The curse of dimensionality is when you have too many features compared to your samples. If you imagine your DataFrame as a rectangle with the features as its base and the samples as its height, you always want your rectangle to have a much bigger height than its base. Imagine having two binary columns—x1 and x2. They can take four possible value combinations—(0, 0), (0, 1), (1, 0), and (1, 1). Similarly, for n columns, they can take 2n combinations. As you can see, the number of possibilities increases exponentially with the number of features. For a supervised learning algorithm to work well, it needs enough samples to cover a reasonable number of all these possibilities. This problem is even more drastic when we have non-binary features, as is our case here.

Thankfully, two centuries is long enough for people to find solutions to these two problems. Regularization is the solution we are going to have fun with in the next section.

Regularizing the regressor

"It is vain to do with more what can be done with fewer."
– William of Occam

Originally, our objective was to minimize the MSE value of the regressor. Later on, we discovered that too many features are an issue. That's why we need a new objective. We still need to minimize the MSE value of the regressor, but we also need to incentivize the model to ignore the useless features. This second part of our objective is what regularization does in a nutshell.

Two algorithms are commonly used for regularized linear regression—lasso and ridge. Lasso pushes the model to have fewer coefficients—that is, it sets as many coefficients as possible to 0—while ridge pushes the model to have as small values as possible for its coefficients. Lasso uses a form of regularization called L1, which penalizes the absolute values of the coefficients, while ridge uses L2, which penalizes the squared values of the coefficients. These two algorithms have a hyperparameter (alpha), which controls how strongly the coefficients will be regularized. Setting alpha to 0 means no regularization at all, which brings us back to an ordinary least squares regressor. While larger values for alpha specify stronger regularization, we will start with the default value for alpha, and then see how to set it correctly later on.

The standard approach used in the ordinary least squares algorithm does not work here. We now have an objective function that aims to minimize the size of the coefficients, in addition to minimizing the predictor's MSE values. So, a solver is used to find the optimum coefficients to minimize the new objective functions. We will look further at solvers later in this chapter.

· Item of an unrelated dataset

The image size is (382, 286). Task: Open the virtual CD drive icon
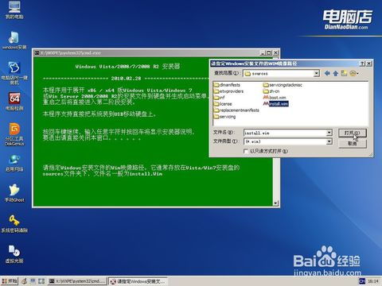14,253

Training the lasso regressor

Training lasso is no different to training any other model. Similar to what we did in the previous section, we will set fit_intercept to False here:

from sklearn.linear_model import Ridge, Lasso

reg = Lasso(fit_intercept=False)
reg.fit(x_train_poly, y_train)

y_test_pred = reg.predict(x_test_poly)

Once done, we can print the R2, MAE, and MSE:

R2 Regressor = 0.787 vs Baseline = -0.0
MAE Regressor = 2.381 vs Baseline = 6.2
MSE Regressor = 16.227 vs Baseline = 78.

Not only did we fix the problems introduced by the polynomial features, but we also have better performance than the original linear regressor. MAE is 2.4 here, compared to 3.6 before, MSE is 16.2, compared to 25.8 before, and R2 is 0.79, compared to 0.73 before.

Now that we have seen promising results after applying regularization, it's time to see how to set an optimum value for the regularization parameter.

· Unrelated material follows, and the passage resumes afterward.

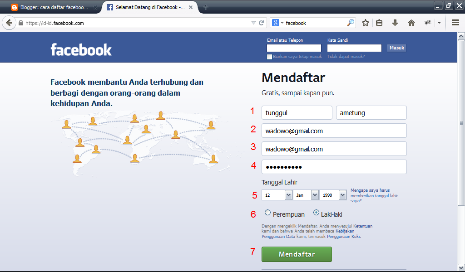Click the green Mendaftar button
Screen dimensions: 465x272
click(x=297, y=254)
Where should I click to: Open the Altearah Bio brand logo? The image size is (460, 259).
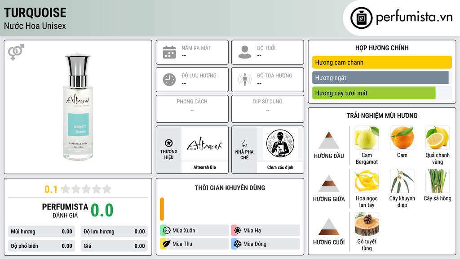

Finding the optimum regularization parameter

Ideally, after splitting the data into training and test sets, we would further split the training set into N folds. Then, we would make a list of all the values of alpha that we would like to test and loop over them one after the other. With each iteration, we would apply N-fold cross-validation to find the value for alpha that gives the minimal error. Thankfully, scikit-learn has a module called LassoCV (CV stands for cross-validation). Here, we are going to use this module to find the best value for alpha using five-fold cross-validation:

from sklearn.linear_model import LassoCV

# Make a list of 50 values between 0.000001 & 1,000,000
alphas = np.logspace(-6, 6, 50)

# We will do 5-fold cross validation
reg = LassoCV(alphas=alphas, fit_intercept=False, cv=5)
reg.fit(x_train_poly, y_train)

y_train_pred = reg.predict(x_train_poly)
y_test_pred = reg.predict(x_test_poly)

Once done, we can use the model for predictions. You may want to predict for both the training and test sets and see whether the model overfits on the training set. We can also print the chosen alpha, as follows:

print(f"LassoCV: Chosen alpha = {reg.alpha_}")

I got an alpha value of 1151.4.

Furthermore, we can also see, for each value of alpha, what the MSE value for each of the five folds was. We can access this information via mse_path_.

Since we have five values for MSE for each value of alpha, we can plot the mean of these five values, as well as the confidence interval around the mean.

The confidence interval is used to show the expected range that observed data may take. A 95% confidence interval means that we expect 95% of our values to fall within this range. Having a wide confidence interval means that the data may take a wide range of values, while a narrower confidence interval means that we can almost pinpoint exactly what value the data will take.

A 95% confidence interval is calculated as follows:

Here, the standard error is equal to the standard deviation divided by the square root of the number of samples (, since we have five folds here).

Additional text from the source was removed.